» Screenshot grounding data:
□ □ □ □ □

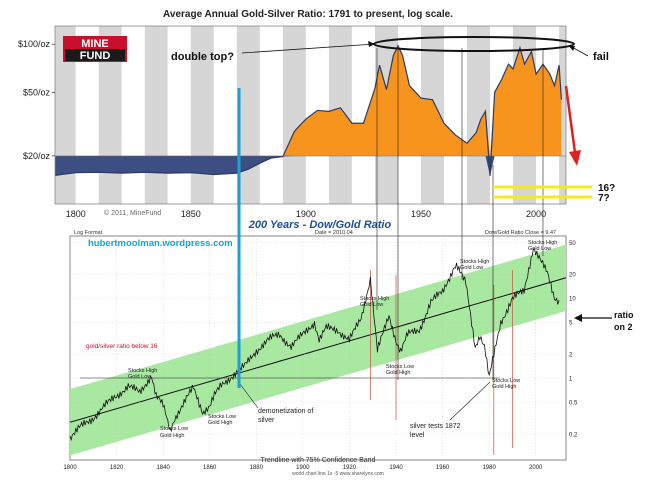  What do you see at coordinates (88, 233) in the screenshot?
I see `lower-chart-header-left: Log Format` at bounding box center [88, 233].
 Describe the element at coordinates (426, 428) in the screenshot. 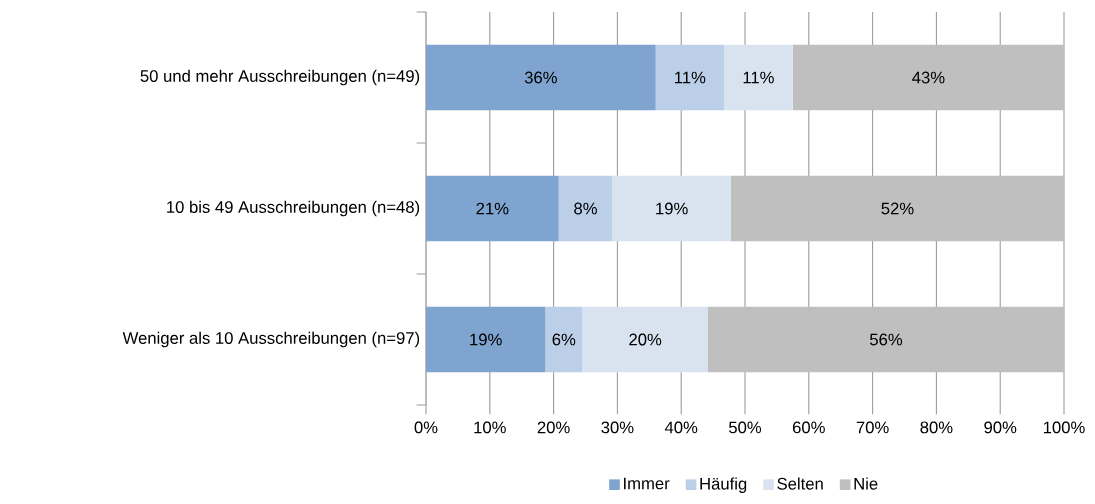

I see `x-tick-label: 0%` at that location.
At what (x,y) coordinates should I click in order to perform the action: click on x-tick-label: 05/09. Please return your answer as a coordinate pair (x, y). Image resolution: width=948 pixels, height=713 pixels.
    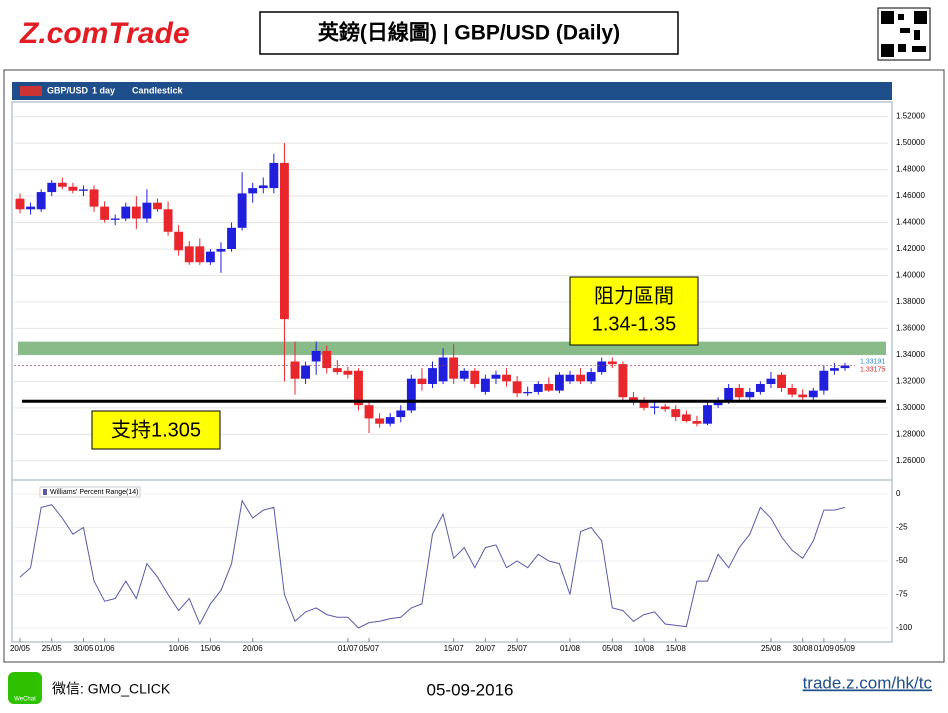
    Looking at the image, I should click on (846, 648).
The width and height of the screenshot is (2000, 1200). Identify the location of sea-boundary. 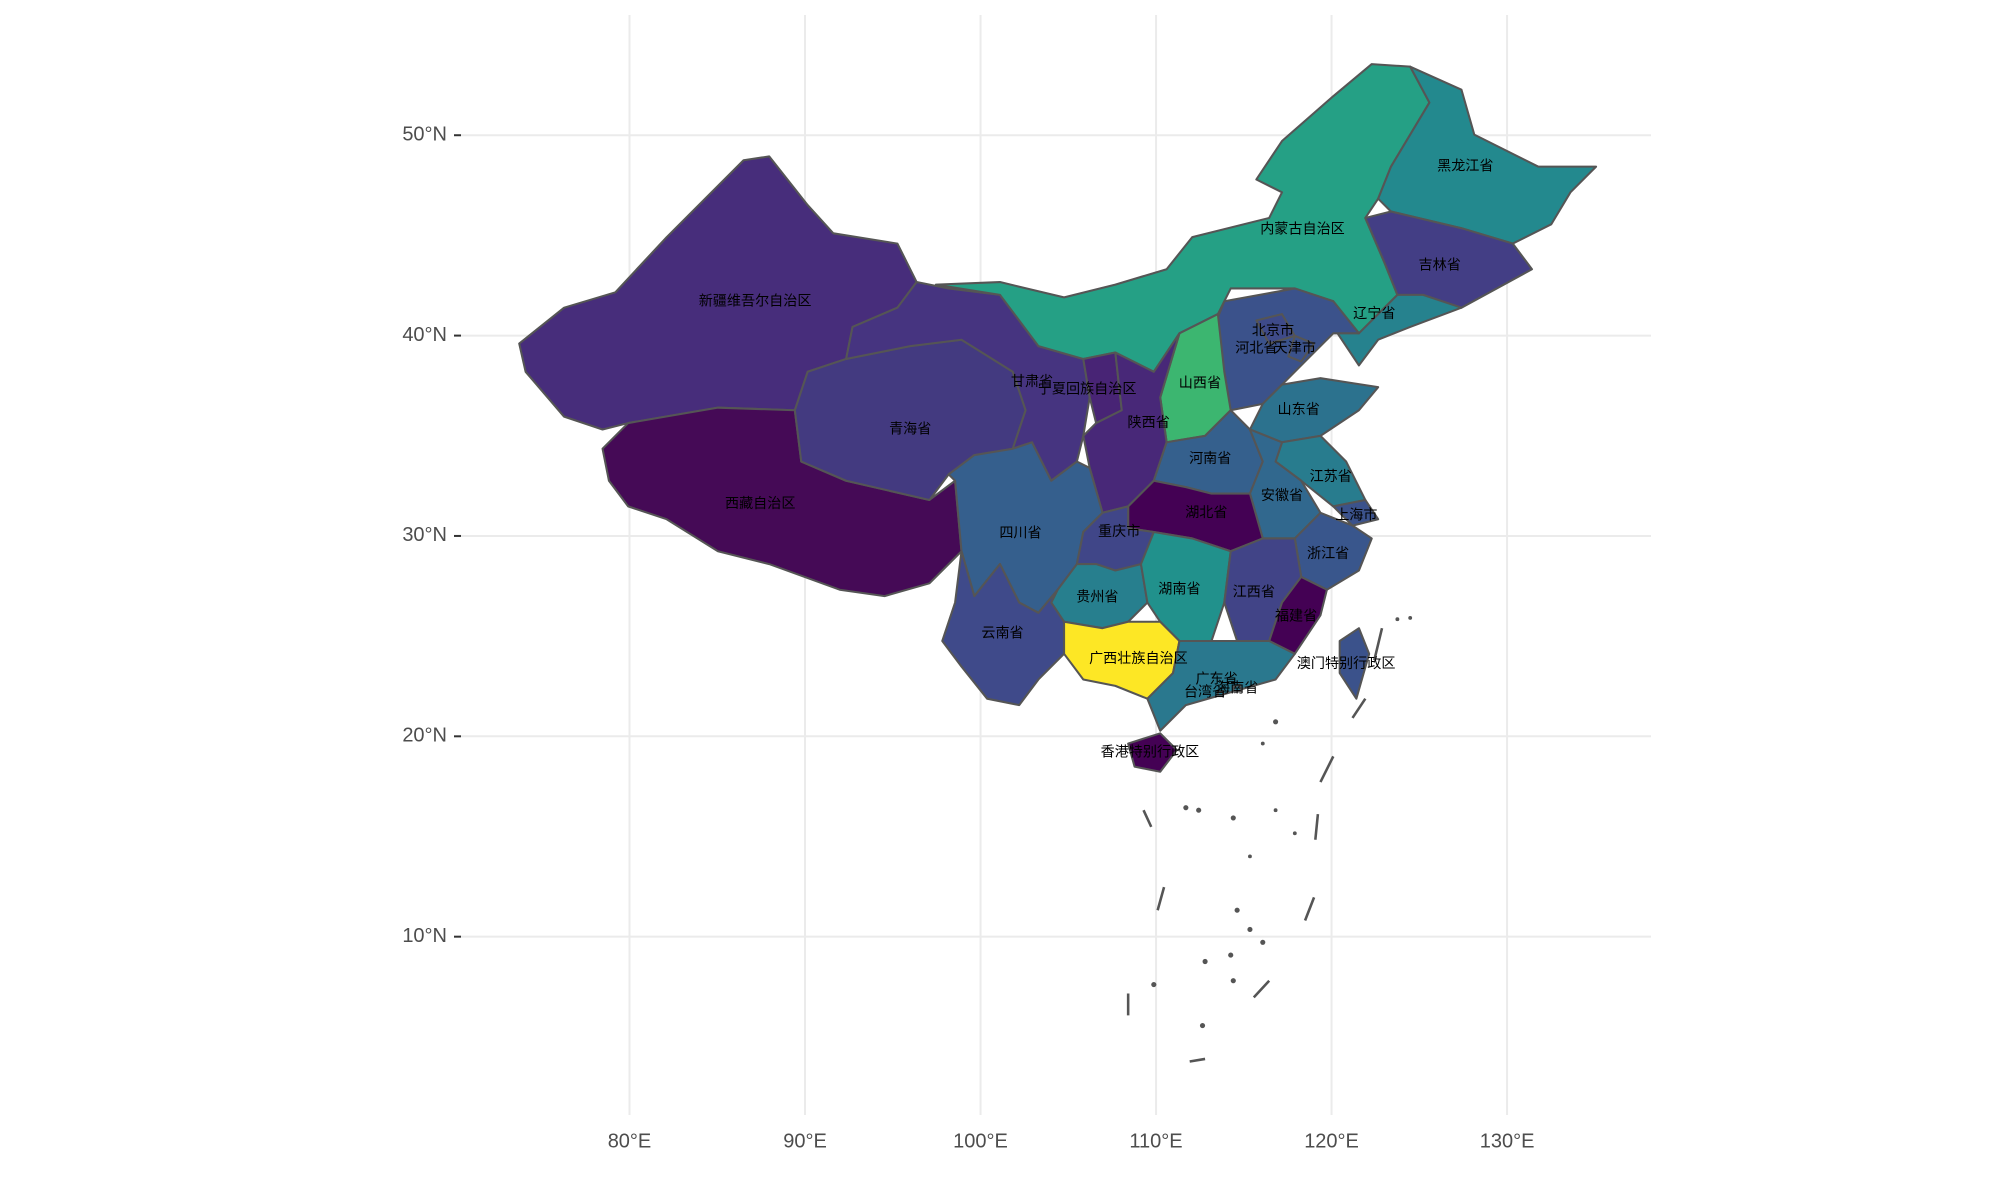
(1255, 845).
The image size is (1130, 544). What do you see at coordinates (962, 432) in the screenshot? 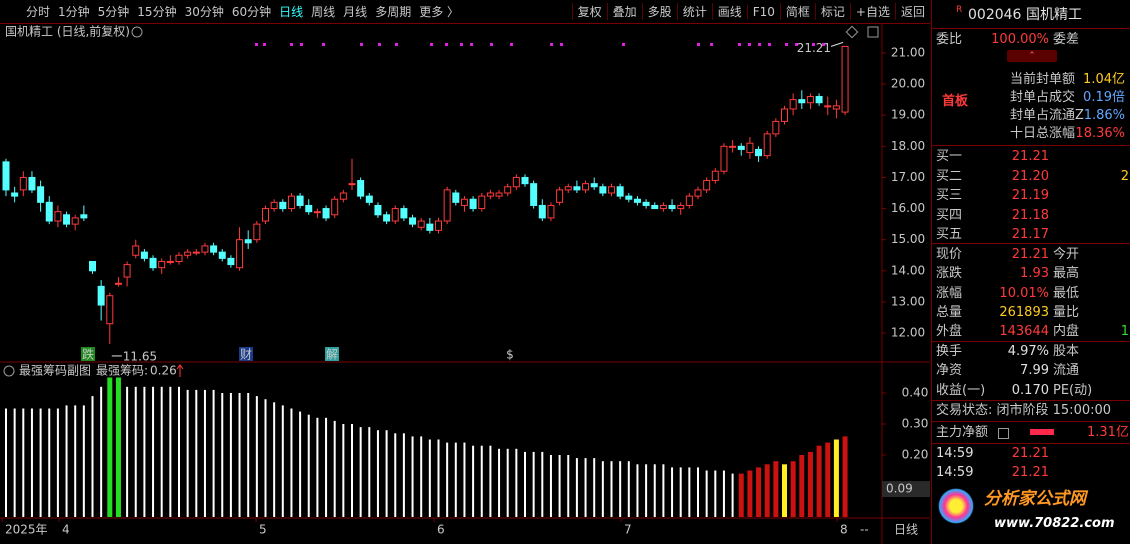
I see `label: 主力净额` at bounding box center [962, 432].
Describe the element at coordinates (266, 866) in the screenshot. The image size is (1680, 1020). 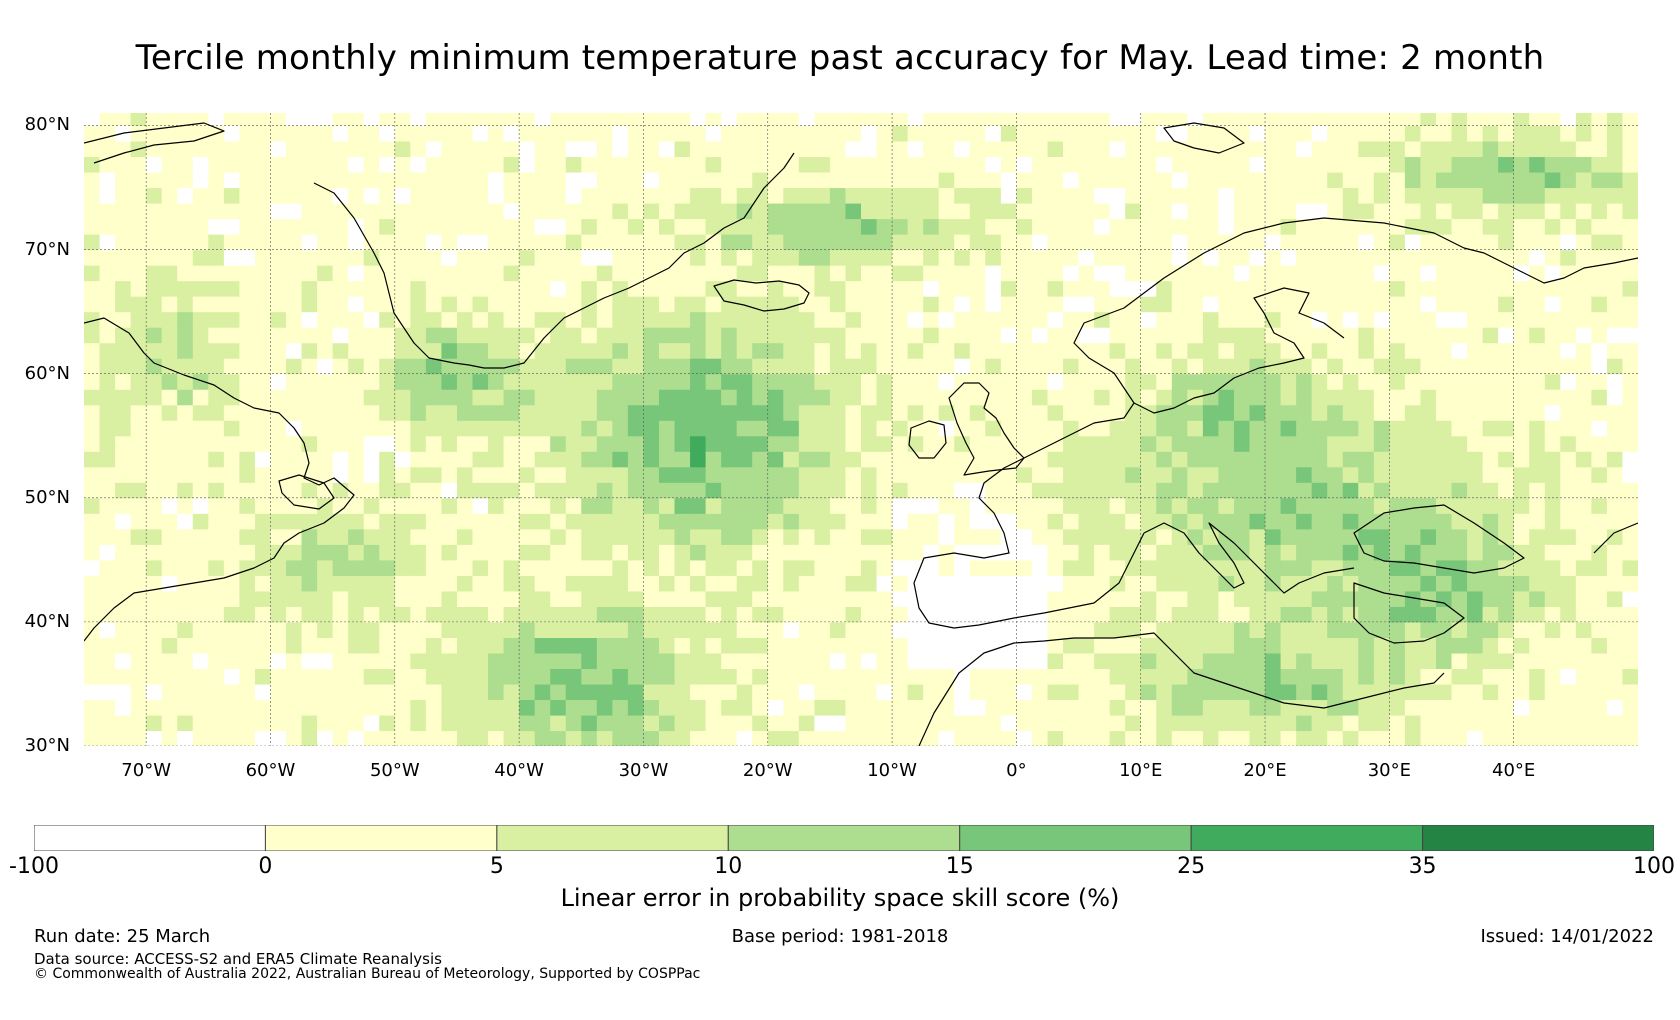
I see `colorbar-tick-label: 0` at that location.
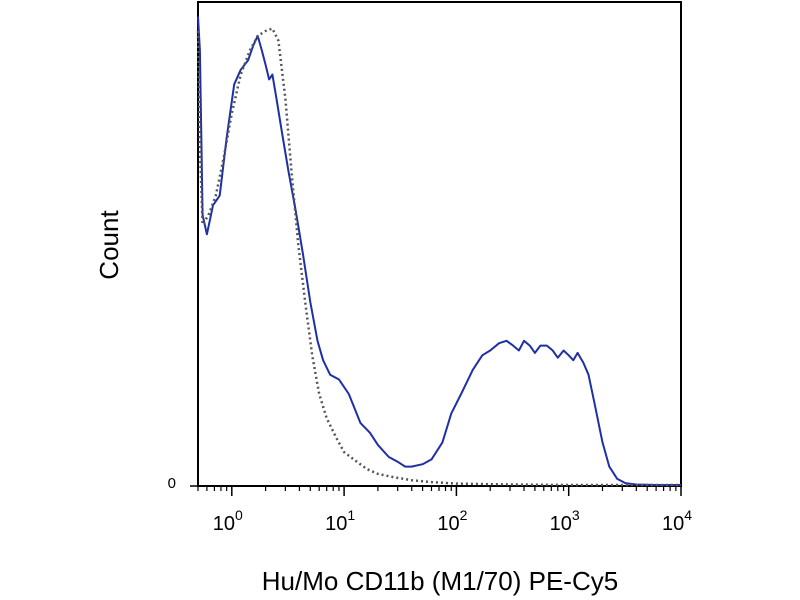  I want to click on y-axis-ticks: 0, so click(183, 484).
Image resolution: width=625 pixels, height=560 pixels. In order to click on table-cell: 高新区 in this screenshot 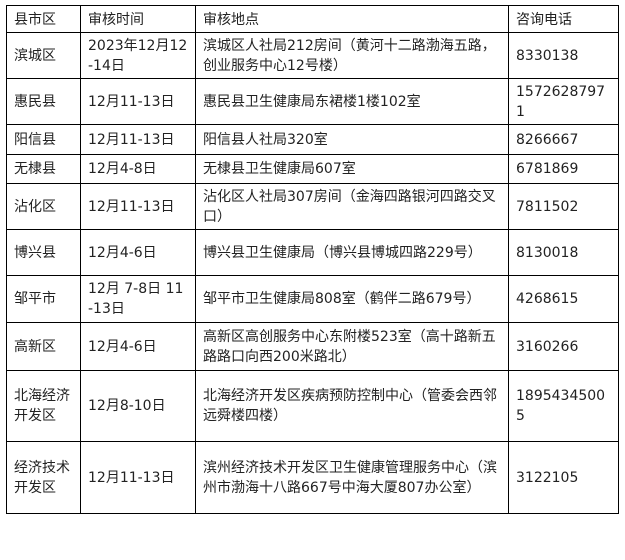, I will do `click(44, 346)`.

□ □ □ □ □

» About this exercise: Copy out the rows above word for word, starting at the line that contains "The width and" and ending at the line that contains "I want to click", with both of those lines included. Omit the pictures.

» The completed task:
The width and height of the screenshot is (2000, 1200). Identify the location of sea-boundary. 
(1255, 845).
The image size is (1130, 544). What do you see at coordinates (962, 432) in the screenshot? 
I see `label: 主力净额` at bounding box center [962, 432].
Describe the element at coordinates (266, 866) in the screenshot. The image size is (1680, 1020). 
I see `colorbar-tick-label: 0` at that location.
  I want to click on y-axis-ticks: 0, so click(183, 484).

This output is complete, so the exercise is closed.